(Item position rows)
- - -
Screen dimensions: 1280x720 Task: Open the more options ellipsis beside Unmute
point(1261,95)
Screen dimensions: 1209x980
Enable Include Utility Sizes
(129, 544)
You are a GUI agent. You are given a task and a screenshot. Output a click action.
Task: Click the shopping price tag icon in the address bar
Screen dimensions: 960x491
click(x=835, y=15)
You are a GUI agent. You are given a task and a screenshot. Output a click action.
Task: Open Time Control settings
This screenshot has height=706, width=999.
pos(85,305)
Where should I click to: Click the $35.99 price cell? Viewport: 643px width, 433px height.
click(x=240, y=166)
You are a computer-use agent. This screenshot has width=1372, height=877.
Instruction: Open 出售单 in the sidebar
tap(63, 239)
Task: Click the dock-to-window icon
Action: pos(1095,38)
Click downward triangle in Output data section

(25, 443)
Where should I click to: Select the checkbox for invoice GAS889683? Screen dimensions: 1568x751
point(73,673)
- - -
• Given exercise
Rewrite the rows from the line containing "Where should I click to: Select" through the end of the rows, both included, changing "checkbox" to "tick box" and leaving everything else as it is.

• Response to the task
Where should I click to: Select the tick box for invoice GAS889683? Screen dimensions: 1568x751
point(73,673)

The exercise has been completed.